Gut microbes may help block infections; however, the mechanisms involved have not been fully identified or understood. Now, studies show that changes in the microbial community after an infection increase the level of a molecule that helps fight harmful bacteria.
Complex interactions between an individual and the intestinal microbiota impact that person’s health and susceptibility to disease. A bit of missing information has been studying the mechanisms that drive those interactions because of the large diversity of species in the microbiota. This diversity is unique to the individual, much like a fingerprint.
Gaining an Understanding of the Mechanisms that Prevent Infection
Scientists are beginning to more fully understand that the gut microbiota has a role in creating resistance to growth of pathogens in the gut. Still, many studies have been descriptive and correlated specific microbiota compositions with a state of disease or health.
Now, a paper published in Cell presents a detailed mechanism by which microbiota fuel the resistance to overgrowth of pathogens.
Scientists generally accept that the gut microbiota can slow the overgrowth of intestinal pathogens. Several lines of evidence support this belief. For instance, high levels or prolonged use of antibiotics may actually enable overgrowth of Clostridium difficile, which causes inflammation of the colon and severe diarrhea. Low diversity of species present in the intestinal microbiota, common in industrialized economies, is linked to a greater susceptibility to infectious diseases. Some studies have shown that mice treated with antibiotics or raised in germ-free environments have greater susceptibility to intestinal pathogens.
Promote or Fight Infection by Pathogens
In other instances, some microbiota may promote growth of or infection by pathogens. For instance, different microbiota in mice determine their susceptibility to a pathogen called Citrobacter rodentium, which leads to an abnormal growth in the colon called hyperplasia.
Microbiota transplantation from susceptible to non-susceptible mice induces susceptibility to C. rodentium infection, whereas microbiota transplantation from non-susceptible to susceptible animals generates resistance to infection.
Epidemiological evidence suggests susceptibility to infections by the food-borne pathogen Campylobacter jejuni depends on the species in the microbiota. This was a study done in Sweden. Other reports show that some pathogens, like Salmonella enterica and C. rodentium, may exploit certain host-microbiota cues to modulate their metabolism and energy creation.
Investigating the Role of Microbiota in Infection
New research is focusing on the role of the microbiota in fighting or inhibiting infection. This research is doing more than documenting relationships between infections and the presence or absence of specific species or combinations of species. It is investigating the mechanisms by which the microbiota provide resistance to infections.
The scientists of this study have shown that after infection with the gut pathogen Klebsiella pneumoniae, mice have a greater ability to resist the bacterium in the future. The researchers analysed microbial DNA, assessing the metagenomes from post-infection microbiota and non-infected microbiota. The objective was to pinpoint how microbes may aid resistance. They found interesting data.
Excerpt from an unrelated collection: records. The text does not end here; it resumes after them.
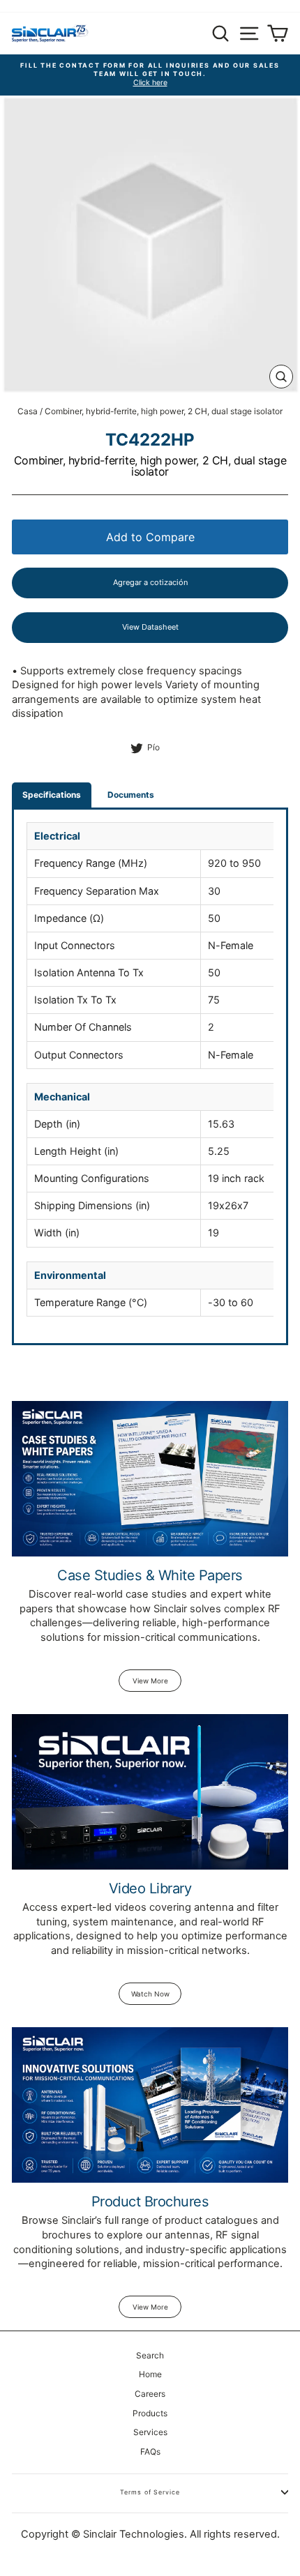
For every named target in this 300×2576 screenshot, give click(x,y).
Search (150, 2355)
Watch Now (150, 1994)
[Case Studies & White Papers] (150, 1478)
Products (150, 2413)
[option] (150, 75)
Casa (27, 411)
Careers (150, 2393)
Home (150, 2374)
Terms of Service (149, 2492)
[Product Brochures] (150, 2105)
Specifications (51, 794)
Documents (130, 794)
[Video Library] (150, 1792)
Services (150, 2432)
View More (150, 1680)
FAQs (150, 2451)
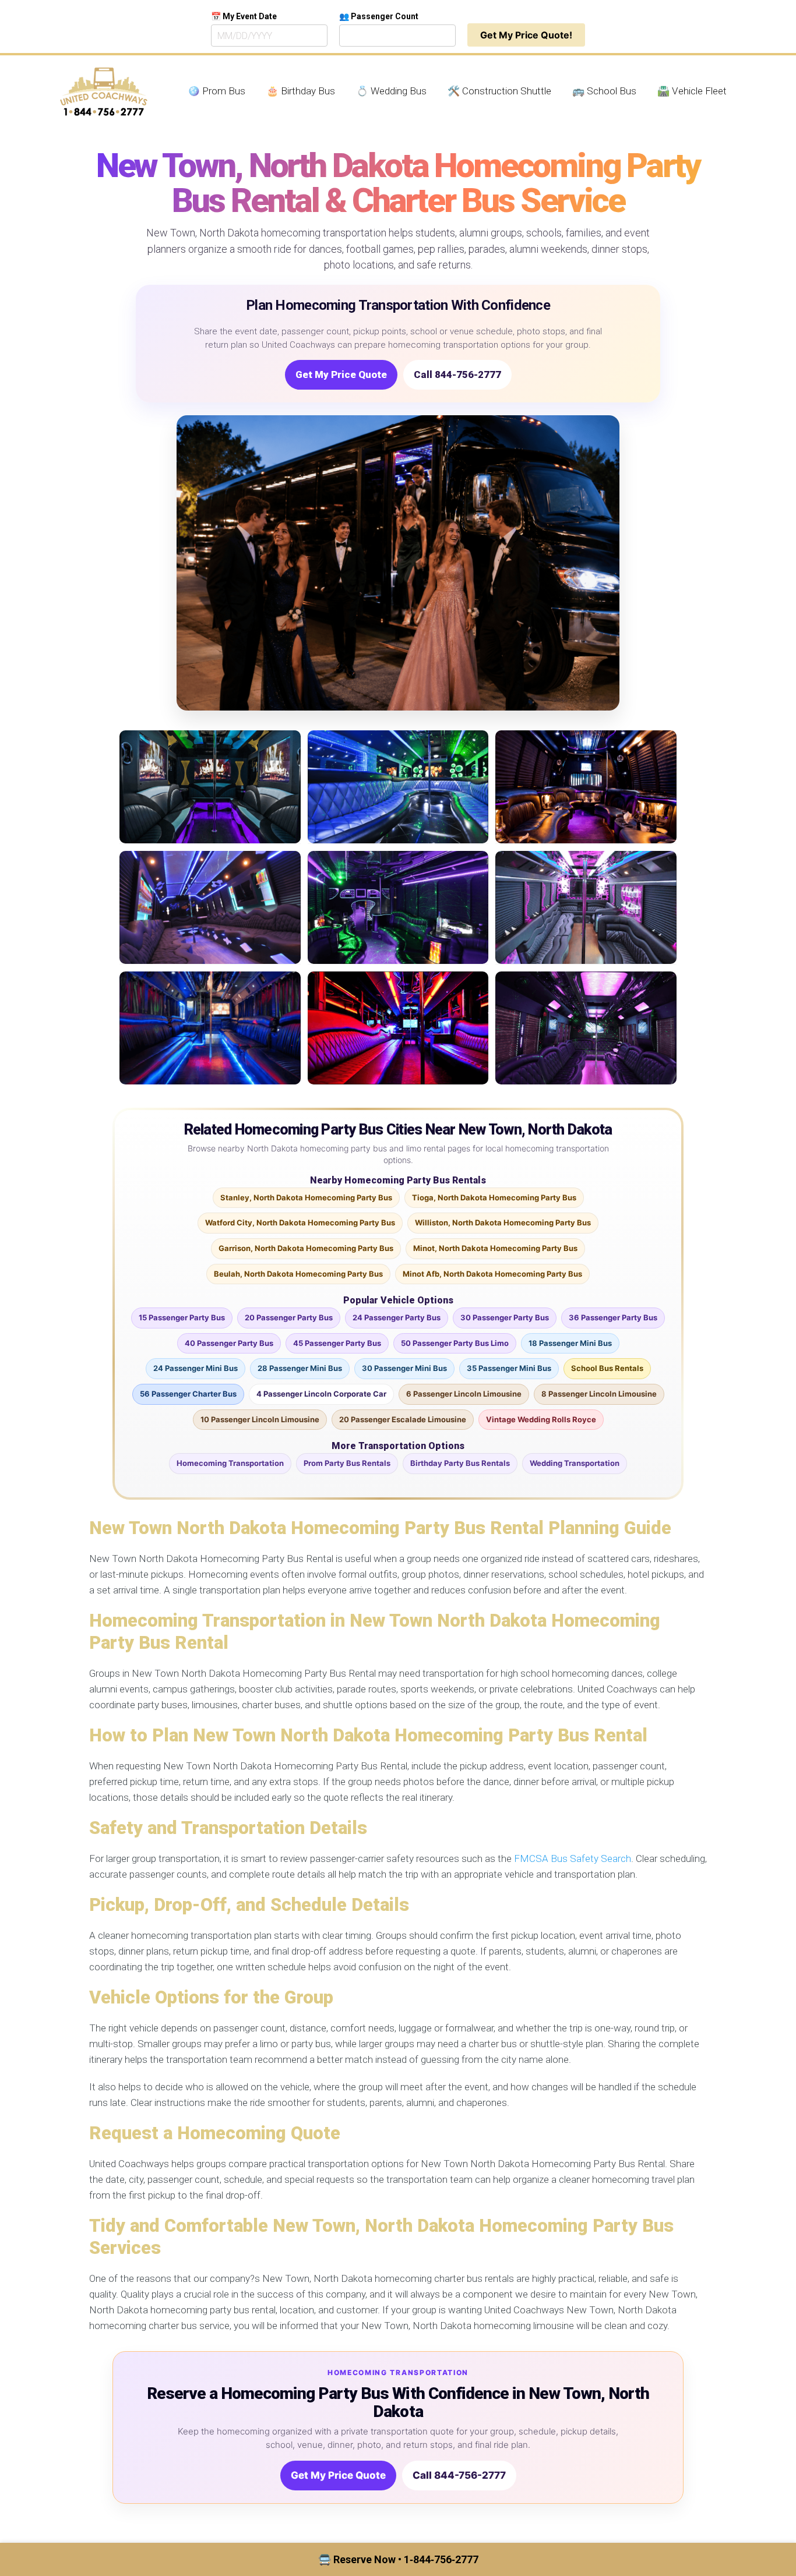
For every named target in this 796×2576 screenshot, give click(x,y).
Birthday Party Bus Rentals (460, 1463)
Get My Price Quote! (526, 35)
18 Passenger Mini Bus (570, 1343)
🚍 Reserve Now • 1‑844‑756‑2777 (398, 2559)
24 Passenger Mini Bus (195, 1368)
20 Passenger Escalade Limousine (402, 1419)
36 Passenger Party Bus (613, 1317)
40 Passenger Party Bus (229, 1343)
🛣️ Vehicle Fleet (692, 91)
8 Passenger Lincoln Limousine (599, 1393)
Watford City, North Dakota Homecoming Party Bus (300, 1222)
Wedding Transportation (574, 1463)
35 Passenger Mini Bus (509, 1368)
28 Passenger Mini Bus (300, 1368)
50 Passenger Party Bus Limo (455, 1343)
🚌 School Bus (604, 91)
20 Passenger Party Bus (289, 1317)
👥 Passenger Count (378, 16)
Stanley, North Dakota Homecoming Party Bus (306, 1197)
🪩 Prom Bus (216, 91)
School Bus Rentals (607, 1368)
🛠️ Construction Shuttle (499, 91)
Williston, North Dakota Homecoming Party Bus (503, 1222)
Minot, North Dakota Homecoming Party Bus (495, 1248)
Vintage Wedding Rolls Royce (541, 1419)
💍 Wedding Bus (391, 91)
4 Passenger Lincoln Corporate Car (321, 1393)
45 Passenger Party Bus (337, 1343)
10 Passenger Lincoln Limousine (259, 1419)
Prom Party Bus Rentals (347, 1463)
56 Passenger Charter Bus (188, 1393)
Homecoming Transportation (230, 1463)
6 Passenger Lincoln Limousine (464, 1393)
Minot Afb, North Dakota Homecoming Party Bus (492, 1273)
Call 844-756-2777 (457, 374)
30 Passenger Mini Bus (404, 1368)
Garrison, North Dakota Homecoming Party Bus (306, 1248)
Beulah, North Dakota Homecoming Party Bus (298, 1273)
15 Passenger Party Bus (182, 1317)
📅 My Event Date (244, 16)
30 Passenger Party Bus (504, 1317)
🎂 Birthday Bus (300, 91)
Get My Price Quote (341, 374)
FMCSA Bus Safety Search (572, 1858)
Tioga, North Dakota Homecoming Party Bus (494, 1197)
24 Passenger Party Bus (397, 1317)
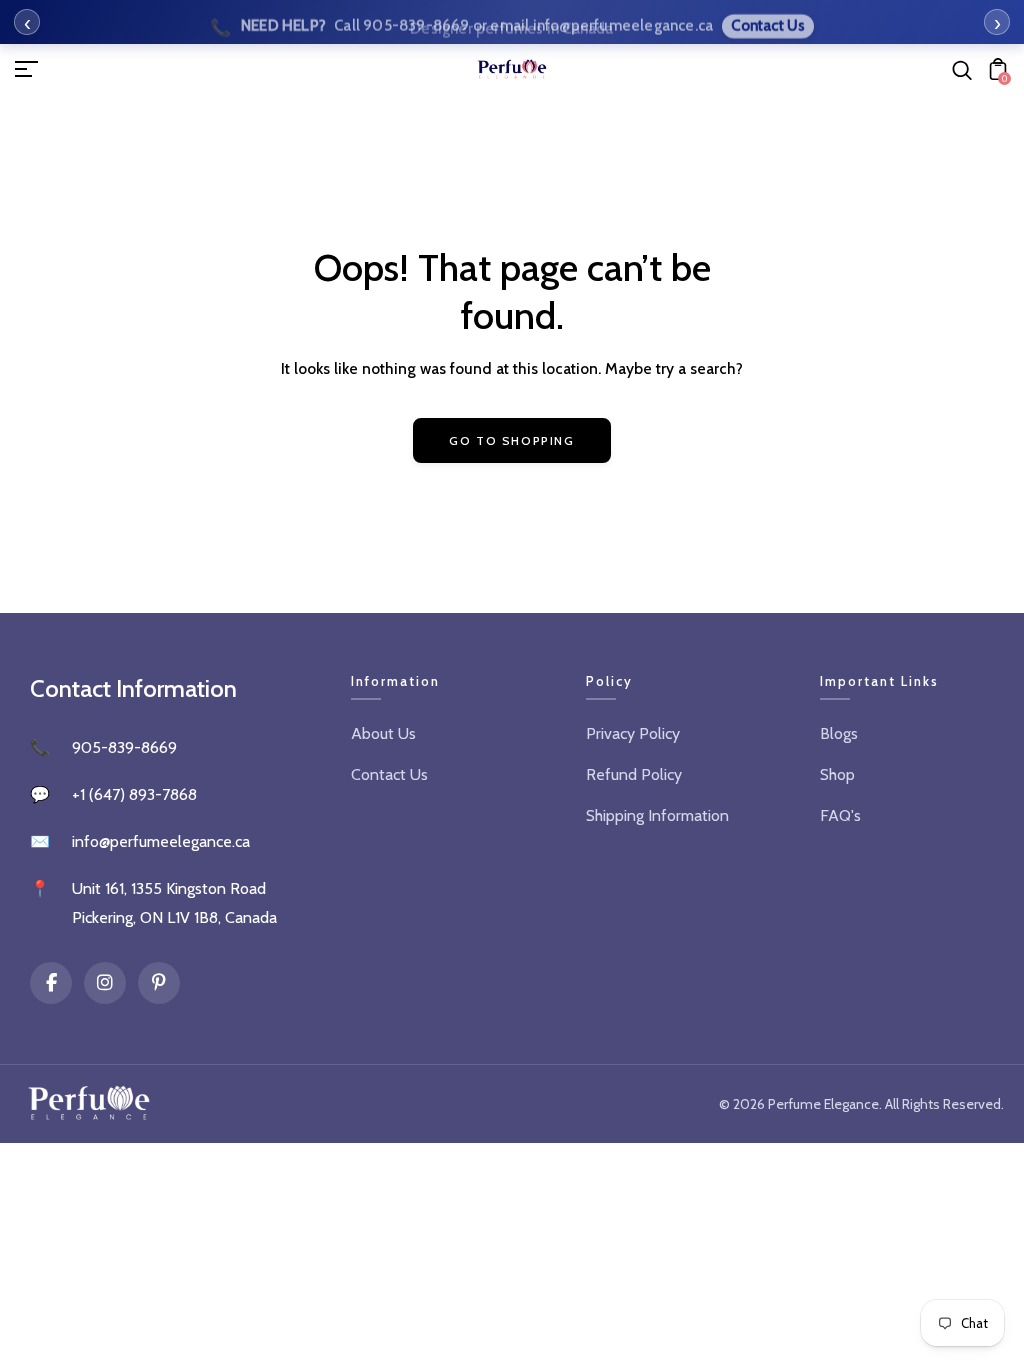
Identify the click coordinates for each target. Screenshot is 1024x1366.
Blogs (839, 733)
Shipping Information (657, 815)
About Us (383, 733)
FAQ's (840, 815)
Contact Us (389, 774)
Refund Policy (634, 774)
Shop (837, 774)
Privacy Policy (633, 733)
The genes that encoded proteins necessary for the metabolism of sulfur-containing molecules were more enriched in post-infection microbiota versus non-infected microbiota.
The researchers reported that infection by a pathogen like Klebsiella pneumoniae in mice impacted gut bacteria. This pathogen can cause an infection due to the enzyme cytochrome oxidase. This enzyme enables the bacteria to generate energy by aerobic respiration using oxygen in the host’s gut. After infection by the pathogen, the level of taurine rises in the intestine. The liver generates taurine through the metabolism of bile acids. The scientists showed that after an infection, the resident bacteria that utilize taurine were more common. When bacteria metabolize taurine, they produce hydrogen sulfide gas, which inhibits aerobic respiration thus blocking the growth of pathogens.
Final Thoughts About Immune Drivers
Intestinal pathogens rely on host-supplied oxygen to create energy through aerobic respiration. This is how they establish their presence and ability to colonize the individual. The study showed a correlation between taurine-mediated production of hydrogen sulfide. This would ultimately inhibit infection by the pathogen.
In addition, they reported that taurine supplements added to the study animals’ drinking water led to similar results. Taurine is a common ingredient in energy drinks, and this discovery of its role in the gut deserves further investigation. A better understanding of such mechanisms could result in targeted manipulation of the microbiota to combat certain infectious diseases.
These results may suggest adding certain dietary supplements like taurine as a way to help the microbiota resist pathogens. This study better identifies the mechanisms by which the microbiota impact respiration, metabolism, and the virulence of intestinal pathogens.